The Real Problem: You Pay, Your Partner Doesn't

Imagine this. You and a business partner borrow ₹1 lakh from the bank together. The money is split: you take ₹50,000, your partner takes ₹50,000. You both sign a joint promissory note—meaning the bank can chase either of you for the full amount.

It's a common arrangement in Indian business. Banks lend more freely when two people are on the hook. The interest rate is lower. Everyone wins. Until your partner becomes bankrupt and disappears.

Now you owe the bank ₹1 lakh plus interest. Your partner owes nothing. You have to pay it all. Can you tell the tax department: "This is a business loss—let me deduct it from my profits"?

The tax officer said no in 1950. But Jagannath Kissonlal, a commission agent in Bombay, fought all the way to the Supreme Court. He won. Here's why that matters.

What Happened in This Case

On September 26, 1949, Jagannath Kissonlal's firm borrowed ₹1,00,000 from the Bank of India. The money came on a joint and several liability note signed by Kissonlal and one Kishorilal.

Half went to Kissonlal's business. Half went to Kishorilal. But Kishorilal went bankrupt and couldn't pay. Kissonlal had to pay the entire amount—₹1,00,000 with interest.

Later, Kishorilal's official assignee (bankruptcy trustee) managed to recover and pay back ₹18,805. That left ₹31,740 still unpaid by Kishorilal.

Kissonlal claimed this ₹31,740 as a business loss and deducted it from his taxable income. The income tax officer rejected it. So did the assistant commissioner on appeal. The Income Tax Appellate Tribunal (ITAT) agreed with Kissonlal. The tax department appealed to the Bombay High Court—and lost again. Finally, the tax department took it to the Supreme Court.

Why the Supreme Court Sided With the Business Owner

The court faced two questions: Did Kissonlal have the right to claim this loss under Section 10(2)(xv) of the Income-Tax Act? Was this a business loss at all?

The Supreme Court's bench—led by Justice Kapur—said yes to both. The key finding: this was standard commercial practice in Bombay.

The Tribunal had carefully documented the practice. When two business people need ₹50,000 each but the bank won't lend to one person alone, they borrow ₹1,00,000 together on joint liability. They split the money. The bank gets better security. The borrowers get lower interest rates. Everyone's incentive is aligned—if one defaults, the other has to pay.
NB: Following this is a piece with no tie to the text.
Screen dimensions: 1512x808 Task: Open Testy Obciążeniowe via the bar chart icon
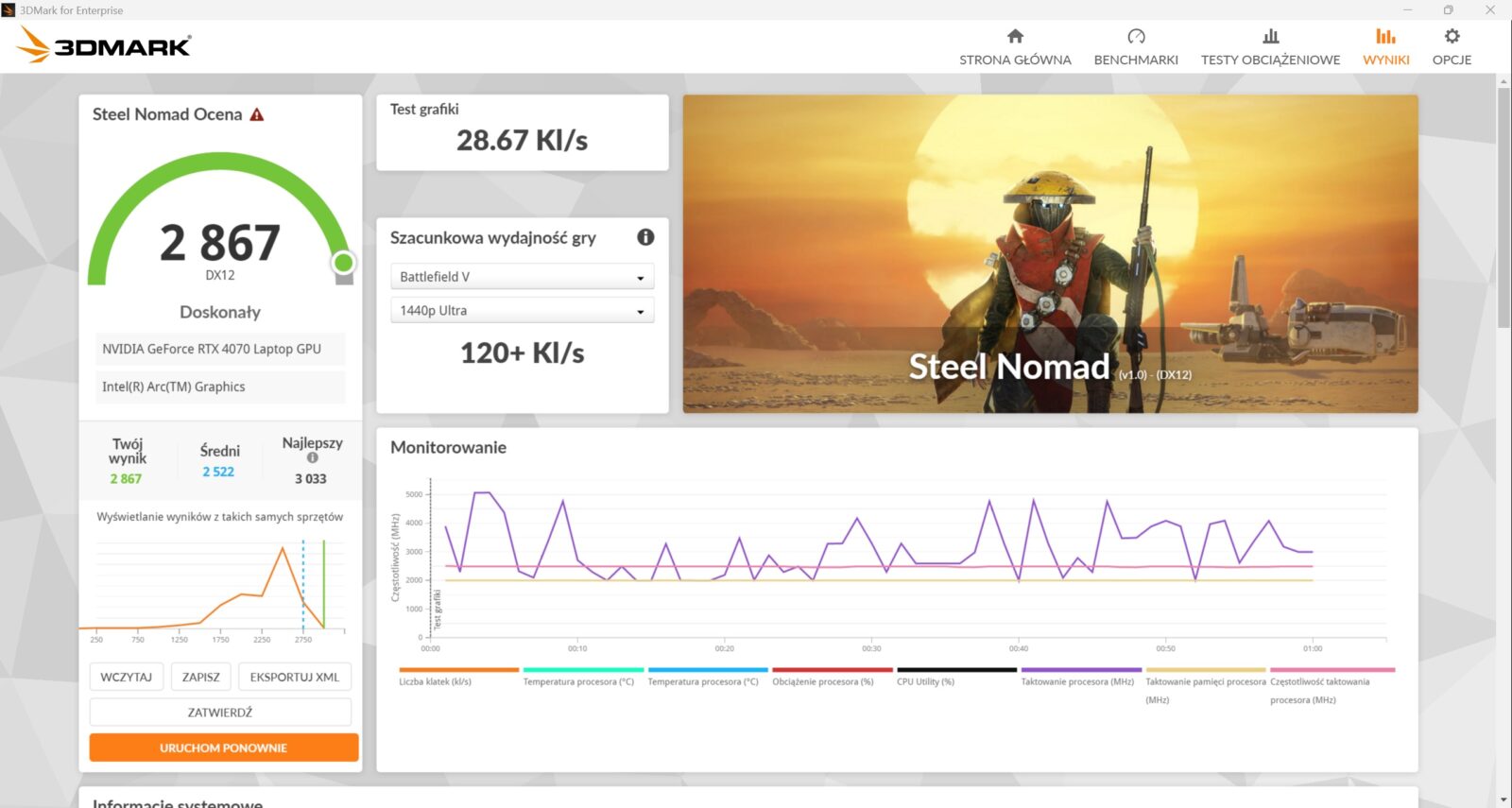1270,37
This mutual responsibility is what the court called "mutuality." Because of this mutuality, losing money when your partner defaults isn't just bad luck. It's a genuine business loss, the same way you'd lose money if a customer refused to pay for goods you sold them on credit.

The Court rejected a similar case (Madan Gopal Bagla) where the taxpayer had borrowed money with a partner but couldn't prove that such joint borrowing was actually customary in his business. Bagla lost because there was no mutuality—no established practice, no lower interest benefit, no reason the loss should be business-related rather than personal.
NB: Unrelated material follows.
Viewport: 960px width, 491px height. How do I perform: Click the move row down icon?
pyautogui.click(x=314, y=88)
But in Kissonlal's case, the evidence was clear. Joint borrowing was how Bombay's commission agents financed their operations. The loss followed directly from that practice. So the loss was deductible.

What This Means for You

If you're in a business partnership or a registered firm, this case protects you in specific ways:

Joint borrowing has legal standing. If your trade or industry relies on joint loans (common in trading, brokering, and commission businesses), the tax department can't simply reject losses from a partner's default without looking at the facts.

You need to prove the practice is real. You can't just claim joint borrowing is normal. You have to show it's actually how your industry works—lower rates, common among similar businesses, documented.
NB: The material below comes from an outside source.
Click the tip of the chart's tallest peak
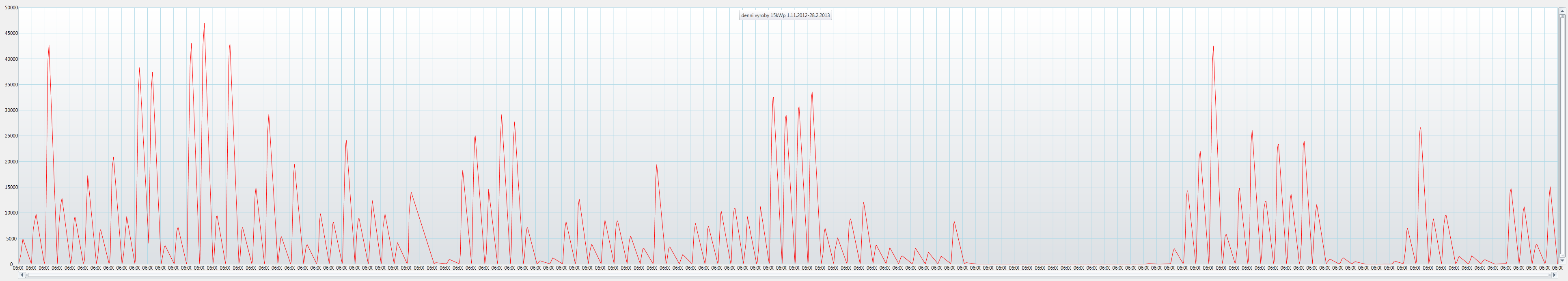 click(x=204, y=24)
Mutuality matters. The court wants to see that both parties benefited from the arrangement while it lasted, and that you both stood surety for each other's portion of the loan. That's what makes it business-related and not just a personal misadventure.

This case also sends a message to tax authorities: when a loss arises from a commercially established practice, and the taxpayer can show it, the revenue department can't dismiss it as personal loss simply because the co-borrower was dishonest or insolvent.

Why It Still Matters Today

This judgment, reported as The Commissioner of Income-Tax, Bombay City I v. M/S Jagannath Kissonlal, Bombay, [1961] 2 S.C.R. 644 (decided November 24, 1960), remains binding law.

Assessment procedures have changed since 1960. Penalties have changed. But the principle endures: when you can prove a loss arises from a legitimate commercial custom, and there's mutuality between the parties, the tax department must allow it.

If you're facing a rejection of a similar deduction today, this case gives you ammunition. Your tax advocate can cite it. The tribunal must reckon with it. It's Supreme Court precedent.

The only catch: you have to prove your case just as carefully as the Tribunal found the facts in Kissonlal's favor. Vague claims won't work. You need evidence—bank records, industry testimony, the documented practice of your trade.